WHAT YOU WILL DO:
a) Copy the part of the forum thread on kribs and Apistos that opens with the words containing "if you are interested" and closes with "hope that helps.".
b) Answer these questions using the forum thread on kribs and Apistos, marking each answer as its question is marked:
(i) What does Byronicle say they already have in the tank?
(ii) According to aaronc, where do female apistos keep their small territory?
(iii) What maximum number of pairs does aaronc suggest for a 75 gallon?
c) List every username that appears as a post heading in the forum thread on kribs and Apistos.
— START DOCUMENT PASSAGE —
# Krib and Apistos



## Byronicle (Apr 18, 2009)

I have a breeding pair of kribs and I want to add Apistos but I am afraid the kribs are too aggressive. I have also been getting some mysterious deaths where I would find fish that swim in the same level as the kribs, or slow swimmers dead after looking healthy the day before so i concluded that the kribs must be killing them at night. Can this be true? I am thinking of just taking out the kribs in favour of getting a couple pairs of apistos....


----------



## aaronc (Jul 24, 2008)

Byronicle said:


> I have a breeding pair of kribs and I want to add Apistos but I am afraid the kribs are too aggressive. I have also been getting some mysterious deaths where I would find fish that swim in the same level as the kribs, or slow swimmers dead after looking healthy the day before so i concluded that the kribs must be killing them at night. Can this be true? I am thinking of just taking out the kribs in favour of getting a couple pairs of apistos....


if you are interested in apistos then i would move the kribs out. as well they most likely killed the other fish swimming near or poses a threat to their fry. keep in mind though that female apistos keep a small territory within the male's larger one. so in a 75 gallon i would say max 3 pairs ...more females per male is best. hope that helps.


----------



## shrtmann (Feb 15, 2009)
— END DOCUMENT PASSAGE —
— START ENTRIES PROVIDED —
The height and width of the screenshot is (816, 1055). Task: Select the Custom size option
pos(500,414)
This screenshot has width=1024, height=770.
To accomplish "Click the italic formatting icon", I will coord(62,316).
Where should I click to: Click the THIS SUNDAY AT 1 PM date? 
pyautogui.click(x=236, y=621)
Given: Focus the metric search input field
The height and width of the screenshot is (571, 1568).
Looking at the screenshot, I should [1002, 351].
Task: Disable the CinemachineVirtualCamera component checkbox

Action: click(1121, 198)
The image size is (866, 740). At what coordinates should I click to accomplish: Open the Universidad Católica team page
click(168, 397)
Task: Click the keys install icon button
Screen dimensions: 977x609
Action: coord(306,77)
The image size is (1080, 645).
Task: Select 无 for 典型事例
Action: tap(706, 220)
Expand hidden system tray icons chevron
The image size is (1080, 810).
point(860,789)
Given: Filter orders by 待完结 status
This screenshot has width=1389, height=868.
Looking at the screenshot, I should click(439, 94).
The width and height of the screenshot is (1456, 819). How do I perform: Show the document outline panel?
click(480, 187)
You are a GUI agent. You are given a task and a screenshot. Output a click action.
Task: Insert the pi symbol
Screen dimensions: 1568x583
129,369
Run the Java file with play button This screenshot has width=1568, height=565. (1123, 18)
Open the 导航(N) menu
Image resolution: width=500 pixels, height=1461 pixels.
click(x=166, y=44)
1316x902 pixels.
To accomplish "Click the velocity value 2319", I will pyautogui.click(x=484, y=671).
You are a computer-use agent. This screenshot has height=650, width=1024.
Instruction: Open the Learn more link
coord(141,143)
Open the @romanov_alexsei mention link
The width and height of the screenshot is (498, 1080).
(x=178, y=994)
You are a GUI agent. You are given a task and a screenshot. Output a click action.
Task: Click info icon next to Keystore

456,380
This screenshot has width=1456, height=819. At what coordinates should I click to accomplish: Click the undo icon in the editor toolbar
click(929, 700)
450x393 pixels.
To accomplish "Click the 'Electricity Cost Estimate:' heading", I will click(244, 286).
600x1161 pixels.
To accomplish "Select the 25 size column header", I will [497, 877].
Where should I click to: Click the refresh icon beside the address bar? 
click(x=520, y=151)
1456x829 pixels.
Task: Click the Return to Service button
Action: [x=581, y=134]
— END ENTRIES PROVIDED —
RESPONSES TO THE EXERCISE:
a)
if you are interested in apistos then i would move the kribs out. as well they most likely killed the other fish swimming near or poses a threat to their fry. keep in mind though that female apistos keep a small territory within the male's larger one. so in a 75 gallon i would say max 3 pairs ...more females per male is best. hope that helps.

b)
(i) A breeding pair of kribs.
(ii) Within the male's larger territory.
(iii) Three pairs.

c) Byronicle, aaronc, shrtmann